═════ Records to use

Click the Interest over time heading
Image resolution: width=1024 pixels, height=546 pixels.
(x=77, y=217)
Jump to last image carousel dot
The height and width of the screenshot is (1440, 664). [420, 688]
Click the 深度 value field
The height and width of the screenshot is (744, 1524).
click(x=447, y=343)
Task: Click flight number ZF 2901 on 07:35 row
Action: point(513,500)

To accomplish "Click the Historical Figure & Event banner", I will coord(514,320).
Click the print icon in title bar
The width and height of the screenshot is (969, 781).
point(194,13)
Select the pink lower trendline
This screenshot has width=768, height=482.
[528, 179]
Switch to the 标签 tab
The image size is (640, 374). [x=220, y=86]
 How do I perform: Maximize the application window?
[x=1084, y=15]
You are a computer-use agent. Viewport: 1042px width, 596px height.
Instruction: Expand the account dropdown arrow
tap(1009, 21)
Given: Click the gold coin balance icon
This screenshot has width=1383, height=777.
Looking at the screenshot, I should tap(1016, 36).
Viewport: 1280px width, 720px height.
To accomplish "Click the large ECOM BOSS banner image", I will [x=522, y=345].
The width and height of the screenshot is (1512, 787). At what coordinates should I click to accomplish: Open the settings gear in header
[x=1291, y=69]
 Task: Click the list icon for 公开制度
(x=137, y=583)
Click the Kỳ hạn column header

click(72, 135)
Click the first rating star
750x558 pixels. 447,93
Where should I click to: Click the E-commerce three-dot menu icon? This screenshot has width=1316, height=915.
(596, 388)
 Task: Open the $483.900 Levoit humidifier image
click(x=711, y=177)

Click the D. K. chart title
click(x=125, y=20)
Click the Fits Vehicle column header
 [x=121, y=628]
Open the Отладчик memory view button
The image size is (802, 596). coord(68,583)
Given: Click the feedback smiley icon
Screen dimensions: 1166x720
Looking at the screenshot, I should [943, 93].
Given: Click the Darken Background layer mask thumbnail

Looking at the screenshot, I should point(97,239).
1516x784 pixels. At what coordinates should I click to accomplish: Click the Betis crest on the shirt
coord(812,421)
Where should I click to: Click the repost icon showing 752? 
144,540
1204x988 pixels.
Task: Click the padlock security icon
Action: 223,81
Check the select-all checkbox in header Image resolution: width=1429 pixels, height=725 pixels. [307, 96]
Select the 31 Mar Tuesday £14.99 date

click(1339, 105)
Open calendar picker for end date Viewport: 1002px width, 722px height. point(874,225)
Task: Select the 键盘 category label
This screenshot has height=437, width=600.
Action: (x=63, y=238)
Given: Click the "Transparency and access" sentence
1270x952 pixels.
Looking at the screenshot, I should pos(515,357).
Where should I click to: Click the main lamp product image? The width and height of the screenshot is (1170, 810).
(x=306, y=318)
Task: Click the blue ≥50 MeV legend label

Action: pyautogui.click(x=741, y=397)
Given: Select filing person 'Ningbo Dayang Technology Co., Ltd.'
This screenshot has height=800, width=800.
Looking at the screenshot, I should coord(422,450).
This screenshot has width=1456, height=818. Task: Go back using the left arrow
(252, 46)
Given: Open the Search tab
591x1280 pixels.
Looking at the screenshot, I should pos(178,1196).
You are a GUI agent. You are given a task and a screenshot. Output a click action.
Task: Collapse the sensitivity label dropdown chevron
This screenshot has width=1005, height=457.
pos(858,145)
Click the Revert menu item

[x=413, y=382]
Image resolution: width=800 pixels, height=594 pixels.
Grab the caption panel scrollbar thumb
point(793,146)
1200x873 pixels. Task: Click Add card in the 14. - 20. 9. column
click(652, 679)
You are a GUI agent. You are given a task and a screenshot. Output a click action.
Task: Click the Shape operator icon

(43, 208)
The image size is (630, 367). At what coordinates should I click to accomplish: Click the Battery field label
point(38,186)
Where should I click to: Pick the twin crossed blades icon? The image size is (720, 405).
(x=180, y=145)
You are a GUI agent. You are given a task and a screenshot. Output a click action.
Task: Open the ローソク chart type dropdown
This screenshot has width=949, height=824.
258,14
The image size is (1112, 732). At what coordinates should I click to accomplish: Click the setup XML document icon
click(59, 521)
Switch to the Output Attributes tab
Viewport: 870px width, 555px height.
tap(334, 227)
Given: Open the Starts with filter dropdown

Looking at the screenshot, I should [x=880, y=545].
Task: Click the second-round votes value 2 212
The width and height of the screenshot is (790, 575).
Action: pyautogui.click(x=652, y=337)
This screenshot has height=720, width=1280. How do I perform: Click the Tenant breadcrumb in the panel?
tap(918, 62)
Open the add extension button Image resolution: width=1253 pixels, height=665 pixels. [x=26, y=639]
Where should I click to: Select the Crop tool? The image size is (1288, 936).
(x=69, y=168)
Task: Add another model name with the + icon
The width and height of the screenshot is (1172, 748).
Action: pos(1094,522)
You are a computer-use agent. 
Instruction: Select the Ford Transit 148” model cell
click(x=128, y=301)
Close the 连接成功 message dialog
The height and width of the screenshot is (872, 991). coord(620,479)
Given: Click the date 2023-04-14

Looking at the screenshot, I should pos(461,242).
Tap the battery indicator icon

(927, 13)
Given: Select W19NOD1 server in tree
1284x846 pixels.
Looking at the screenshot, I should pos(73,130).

══════════

*The task*: What you output should match every line above exactly.

*Problem solution*:
Click the Interest over time heading
Image resolution: width=1024 pixels, height=546 pixels.
(x=77, y=217)
Jump to last image carousel dot
The height and width of the screenshot is (1440, 664). [420, 688]
Click the 深度 value field
The height and width of the screenshot is (744, 1524).
click(x=447, y=343)
Task: Click flight number ZF 2901 on 07:35 row
Action: point(513,500)

To accomplish "Click the Historical Figure & Event banner", I will coord(514,320).
Click the print icon in title bar
The width and height of the screenshot is (969, 781).
point(194,13)
Select the pink lower trendline
This screenshot has width=768, height=482.
[528, 179]
Switch to the 标签 tab
The image size is (640, 374). [x=220, y=86]
 How do I perform: Maximize the application window?
[x=1084, y=15]
You are a computer-use agent. Viewport: 1042px width, 596px height.
Instruction: Expand the account dropdown arrow
tap(1009, 21)
Given: Click the gold coin balance icon
This screenshot has width=1383, height=777.
Looking at the screenshot, I should tap(1016, 36).
Viewport: 1280px width, 720px height.
To accomplish "Click the large ECOM BOSS banner image", I will [x=522, y=345].
The width and height of the screenshot is (1512, 787). At what coordinates should I click to accomplish: Open the settings gear in header
[x=1291, y=69]
 Task: Click the list icon for 公开制度
(x=137, y=583)
Click the Kỳ hạn column header

click(72, 135)
Click the first rating star
750x558 pixels. 447,93
Where should I click to: Click the E-commerce three-dot menu icon? This screenshot has width=1316, height=915.
(596, 388)
 Task: Open the $483.900 Levoit humidifier image
click(x=711, y=177)

Click the D. K. chart title
click(x=125, y=20)
Click the Fits Vehicle column header
 [x=121, y=628]
Open the Отладчик memory view button
The image size is (802, 596). coord(68,583)
Given: Click the feedback smiley icon
Screen dimensions: 1166x720
Looking at the screenshot, I should [943, 93].
Given: Click the Darken Background layer mask thumbnail

Looking at the screenshot, I should point(97,239).
1516x784 pixels. At what coordinates should I click to accomplish: Click the Betis crest on the shirt
coord(812,421)
Where should I click to: Click the repost icon showing 752? 
144,540
1204x988 pixels.
Task: Click the padlock security icon
Action: 223,81
Check the select-all checkbox in header Image resolution: width=1429 pixels, height=725 pixels. [307, 96]
Select the 31 Mar Tuesday £14.99 date

click(1339, 105)
Open calendar picker for end date Viewport: 1002px width, 722px height. point(874,225)
Task: Select the 键盘 category label
This screenshot has height=437, width=600.
Action: (x=63, y=238)
Given: Click the "Transparency and access" sentence
1270x952 pixels.
Looking at the screenshot, I should pos(515,357).
Where should I click to: Click the main lamp product image? The width and height of the screenshot is (1170, 810).
(x=306, y=318)
Task: Click the blue ≥50 MeV legend label

Action: pyautogui.click(x=741, y=397)
Given: Select filing person 'Ningbo Dayang Technology Co., Ltd.'
This screenshot has height=800, width=800.
Looking at the screenshot, I should coord(422,450).
This screenshot has width=1456, height=818. Task: Go back using the left arrow
(252, 46)
Given: Open the Search tab
591x1280 pixels.
Looking at the screenshot, I should pos(178,1196).
You are a GUI agent. You are given a task and a screenshot. Output a click action.
Task: Collapse the sensitivity label dropdown chevron
This screenshot has width=1005, height=457.
pos(858,145)
Click the Revert menu item

[x=413, y=382]
Image resolution: width=800 pixels, height=594 pixels.
Grab the caption panel scrollbar thumb
point(793,146)
1200x873 pixels. Task: Click Add card in the 14. - 20. 9. column
click(652, 679)
You are a GUI agent. You are given a task and a screenshot. Output a click action.
Task: Click the Shape operator icon

(43, 208)
The image size is (630, 367). At what coordinates should I click to accomplish: Click the Battery field label
point(38,186)
Where should I click to: Pick the twin crossed blades icon? The image size is (720, 405).
(x=180, y=145)
You are a GUI agent. You are given a task and a screenshot. Output a click action.
Task: Open the ローソク chart type dropdown
This screenshot has width=949, height=824.
258,14
The image size is (1112, 732). At what coordinates should I click to accomplish: Click the setup XML document icon
click(59, 521)
Switch to the Output Attributes tab
Viewport: 870px width, 555px height.
tap(334, 227)
Given: Open the Starts with filter dropdown

Looking at the screenshot, I should [x=880, y=545].
Task: Click the second-round votes value 2 212
The width and height of the screenshot is (790, 575).
Action: pyautogui.click(x=652, y=337)
This screenshot has height=720, width=1280. How do I perform: Click the Tenant breadcrumb in the panel?
tap(918, 62)
Open the add extension button Image resolution: width=1253 pixels, height=665 pixels. [x=26, y=639]
Where should I click to: Select the Crop tool? The image size is (1288, 936).
(x=69, y=168)
Task: Add another model name with the + icon
The width and height of the screenshot is (1172, 748).
Action: pos(1094,522)
You are a computer-use agent. 
Instruction: Select the Ford Transit 148” model cell
click(x=128, y=301)
Close the 连接成功 message dialog
The height and width of the screenshot is (872, 991). coord(620,479)
Given: Click the date 2023-04-14

Looking at the screenshot, I should pos(461,242).
Tap the battery indicator icon

(927, 13)
Given: Select W19NOD1 server in tree
1284x846 pixels.
Looking at the screenshot, I should pos(73,130).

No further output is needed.